If you remember, NASDAQ’s computer systems weren’t able to handle FB orders at all for the first several hours of trading.  Some retail investors didn’t know for the better part of a week how much FB stock they had bought or sold.  It turns out, though, that institutional problems were a lot bigger.

CNBC says an unnamed UBS trader entered a buy order for 1,000,000 shares of FB.  He didn’t get a confirmation from NASDAQ.  So he entered the order again   …and again   …and again   …and again.  Then, apparently, confirmations for all the orders came at once.  It’s unclear whether the confirms came on Friday, or during the following week.

CNBC also says UBS only liquidated some of the stock at below $30 a share.  Do the math.  If we say the UBS trader bought the stock at an average of $40 and sold at $30, that’s a $10 loss on each share.  If so, he pressed the “buy” button 35x!!!, without thinking about the possible consequences  (Welcome to the world of trading.).  

Presumably the UBS trader wasn’t the only one doing this.

Notice, too, that the FB price didn’t dip below $30 a share until almost two weeks after the IPO.  So it took UBS at least that long to trade out of its unwanted position.  Throughout all that time, FB was under unnatural selling pressure.

I think that’s over.

prospectus disclosure

The IPO materials suggest that FB wants to portray itself as carrying out an ethically good social mission.  Mark Zuckerberg says as much when he leads off the IPO video.  Thereby, I presume, it hopes to gain investor trust and support–and a higher PE.

FB has just released correspondence between it and the SEC about the prospectus.  Media analysis of the documents indicates that FB withheld from the first version of the prospectus two items of information that I regard as the two most important facts about company operations.  They are:

–the regional breakout of subscriber growth and profitability, and

–the effect on profits of the switch to mobile use of FB.

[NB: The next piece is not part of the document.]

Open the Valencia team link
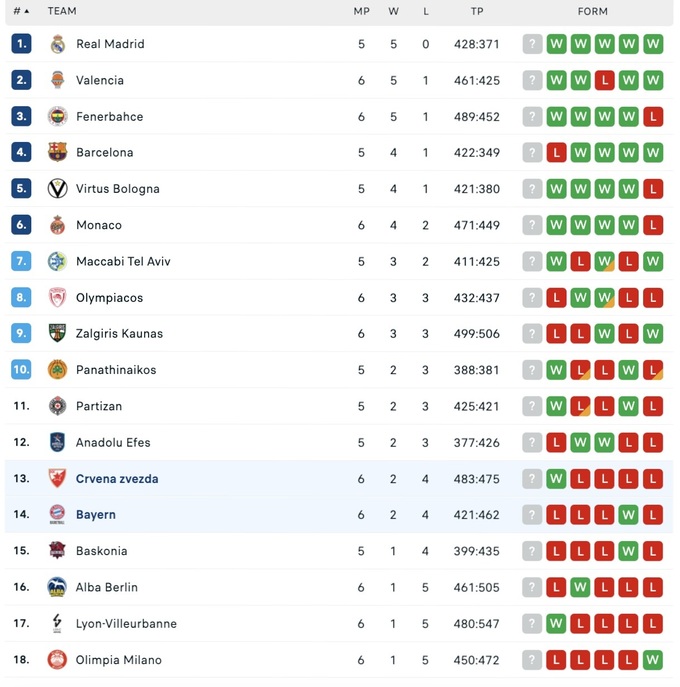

(Note:  I haven’t looked at the correspondence, which is contained in SEC filings by FB.  But every major news source I read has reported the same story.)

You might say that in the rough and tumble of economic life, the most prudent course for a company is to disclose as little as possible to potential competitors.  You might also say that the initial draft of the prospectus is intended solely to stake out a negotiating position with the SEC.  In one sense, that’s right.  But if you do this, I don’t think you can pitch yourself as being socially responsible or try to cultivate potential investors as partners in the noble cause you’ve embarked on.

Think of it this way:

A married couple.  One partner likes to gamble but always loses.  One day, that partner comes home late from work, after losing $500 playing poker.  The other partner says, “I see that look on your face.  You’ve been gambling again.  How much did you lose this time.”  The reply:  “$5.”

Is this last statement true?  I don’t think so.

Yes, it is factually correct.

But it’s also incomplete.

If the two people were commercial adversaries, maybe the statement would be okay.  But in a relationship where the partners have assumed an obligation to be fully and completely truthful with the other, the reply is a lie.

No, the prospectus isn’t a marriage proposal.  On the other hand, I don’t think that FB can invite us to become partners on a socially uplifting journey while stamping caveat emptor on all its disclosure to us.  We can’t be both trusted allies and sheep ready to be fleeced.

The “like me, trust me” route does generate a higher PE multiple, in my experience.  But to the degree that investors perceive a double standard, I think the stock’s PE multiple will be lower than if it clearly chose one approach or the other.